La salud mental en las personas mayores es un tema que, muchas veces, queda invisibilizado, a pesar de su enorme importancia. Con el aumento de la expectativa de vida, cada vez hay más adultos mayores y garantizar su bienestar emocional es tan fundamental como cuidar su salud física.
En esta etapa de la vida, las personas atraviesan cambios significativos, ya sea la jubilación, la pérdida de seres queridos, el alejamiento en actividades sociales y, en muchos casos, el deterioro físico. Estas situaciones pueden generar sentimientos de soledad, tristeza o inutilidad que, si no son atendidos, pueden derivar en problemas más serios como la depresión o la ansiedad.
Según la Organización Mundial de la Salud (OMS), los trastornos mentales en adultos mayores son frecuentes, pero muchas veces están subdiagnosticados y no reciben el tratamiento adecuado. Esto sucede, en parte, porque existe la creencia errónea de que sentirse triste o aislado es un estado normal en la vejez.
El acompañamiento familiar y social cumple un rol clave, mientras que la presencia de vínculos afectivos, la escucha activa y la inclusión en actividades cotidianas ayudan a mejorar la autoestima y a prevenir el aislamiento. Además, fomentar espacios donde la participación sea fundamental, como talleres, actividades recreativas o grupos comunitarios, estas ayudan a mantener la mente pensante y fortalecer el sentido de pertenencia.
La próxima vez que encuentres seres queridos cercanos a la vejez, incluíte en sus vidas y tomá en serio sus pensamientos.
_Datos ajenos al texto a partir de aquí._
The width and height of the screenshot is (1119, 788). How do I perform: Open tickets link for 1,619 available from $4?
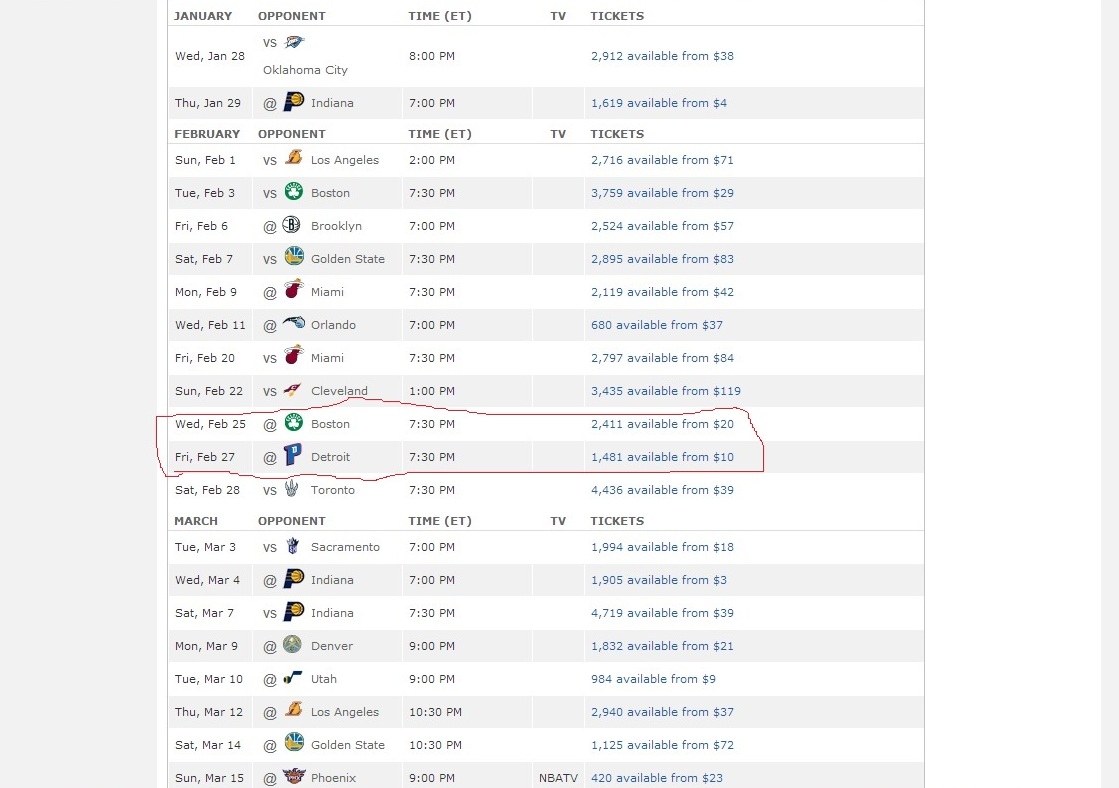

Al ser terceros, nunca se sabe la difícil situación que pueden estar pasando.
Hablar de salud mental en personas mayores es hablar de calidad de vida. Reconocer sus emociones, respetar sus tiempos y acompañarlos mejora su bienestar, y construye una sociedad más empática e inclusiva, generando que pueden vivir sin privaciones y con las mismas oportunidades que el resto de la población.